Weirdly, the Basic Agreement contains two sources of authority for the commissioner to invoke this broad power. The nuclear option arises under Article XI, where it’s set out as an exception to the rule that grievances are arbitrable. It’s possible, though, that Selig is proceeding under Article XII (B). Under that provision, the commissioner can discipline a player “for conduct that is materially detrimental or materially prejudicial to the best interests of Baseball.”
While we don’t know (and may never know, if the arbitration proceedings remain confidential, as they are supposed to), we can guess that Article XII is the source of A-Rod’s additional punishment. Indirect evidence to support this conclusion comes from an article in the Milwaukee Journal-Sentinel about Ryan Braun. In that case, according to a “baseball source,” the Brewers outfielder’s 65-game suspension arose from both the JDA and Article XII of the Basic Agreement. In addition to the 50-game suspension for a first violation, he got an additional 15 games (big deal!) for things he’d said about the drug policy and the collector of his urine sample back in 2012.
If that report is correct, Selig’s shown he’s willing to go there in the recent past. But Article XII might be a tough sell before the arbitrator. Despite the broad power it confers—power that was apparently deployed in the Braun case—Horowitz will need to be convinced that A-Rod’s punishment is consistent with that meted out to other players. It won’t be enough to show that he lied about his drug use, because such denials are routinely made by accused players, with no additional sanctions for the ritual mendacity.

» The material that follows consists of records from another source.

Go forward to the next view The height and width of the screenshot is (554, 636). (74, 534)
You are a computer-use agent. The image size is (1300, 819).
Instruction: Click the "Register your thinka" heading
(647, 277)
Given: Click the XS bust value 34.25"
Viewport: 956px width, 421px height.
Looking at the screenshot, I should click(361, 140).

So a lot will ride on the purported “obstruction,” and here A-Rod might end up being grateful to Melky Cabrera for creating a phony website to try to cover up his own PED use last year. Cabrera’s suspension? Just the 50 games spelled out in the JDA, with no additional penalty for obstruction.

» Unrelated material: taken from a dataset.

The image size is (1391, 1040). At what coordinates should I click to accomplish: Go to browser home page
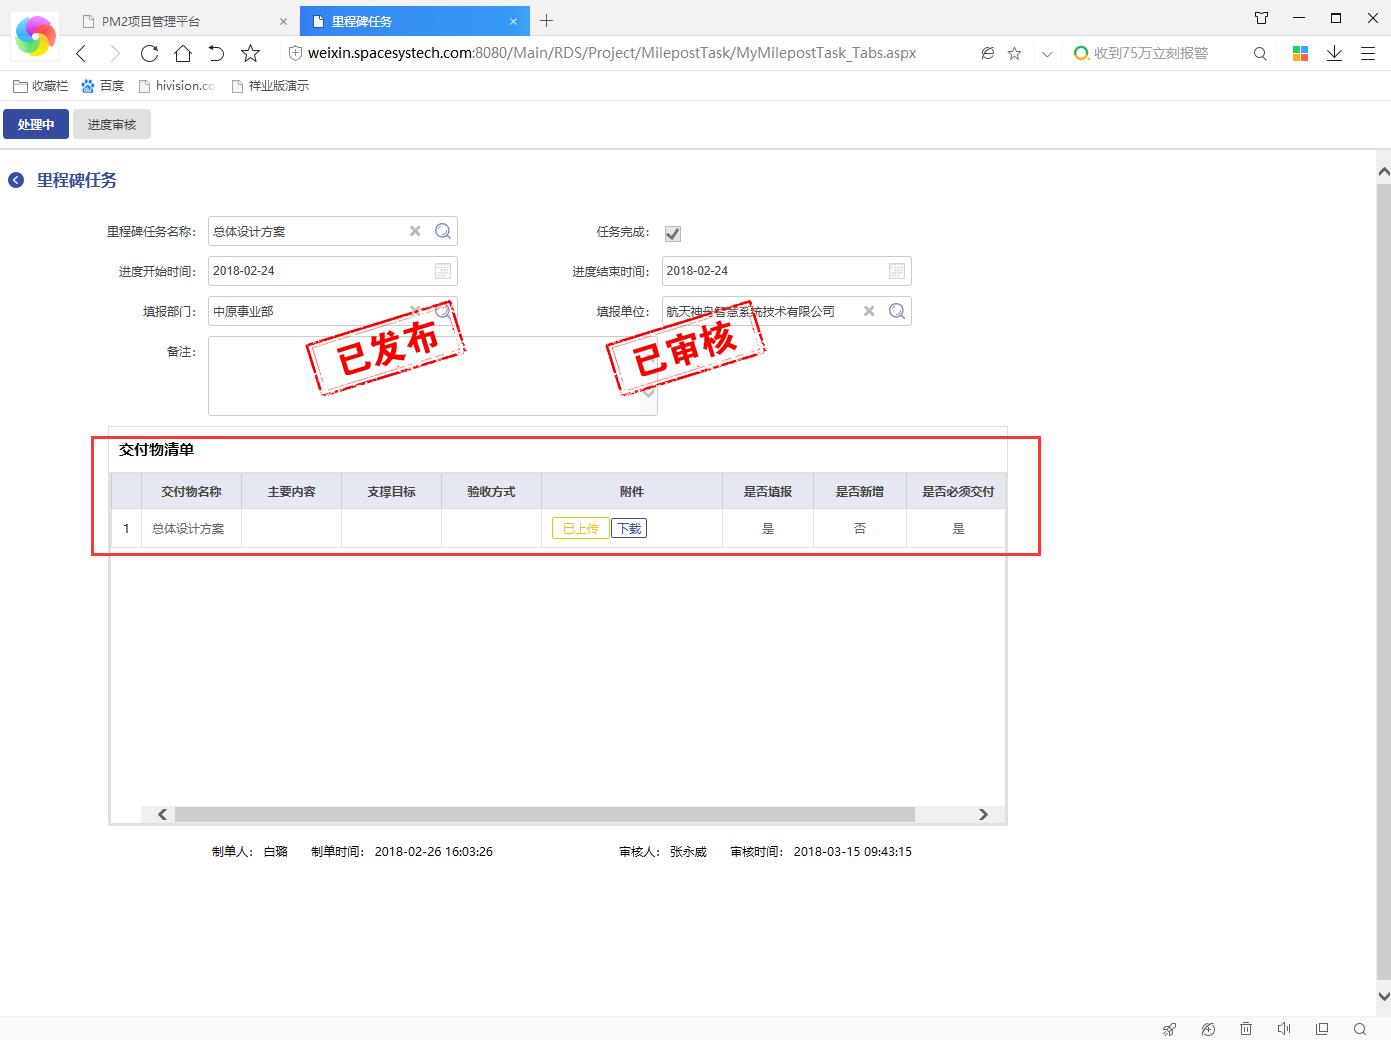183,53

So in the interests of fairness and consistency, the commissioner’s office is going to have to show something fairly outrageous to prevail on appeal. If MLB has proof that A-Rod bought documents linking him to the Biogenesis wellness clinic to keep them away from investigators, the arbitrator would likely feel on safe ground in upholding such a long suspension. But A-Rod’s expected appeal—if it’s not just an attempt to buy time to play and get paid—suggests he thinks the evidence of obstruction isn’t that strong. We’ll see. Perhaps the most likely outcome is that the case will settle, because both sides have too much to lose in arbitration.
Specials thanks to Jeff Fannell, deputy director of a graduate program in comparative sports law at St. John’s University, and Andre Smith of Widener Law for their expert help in the preparation of this piece.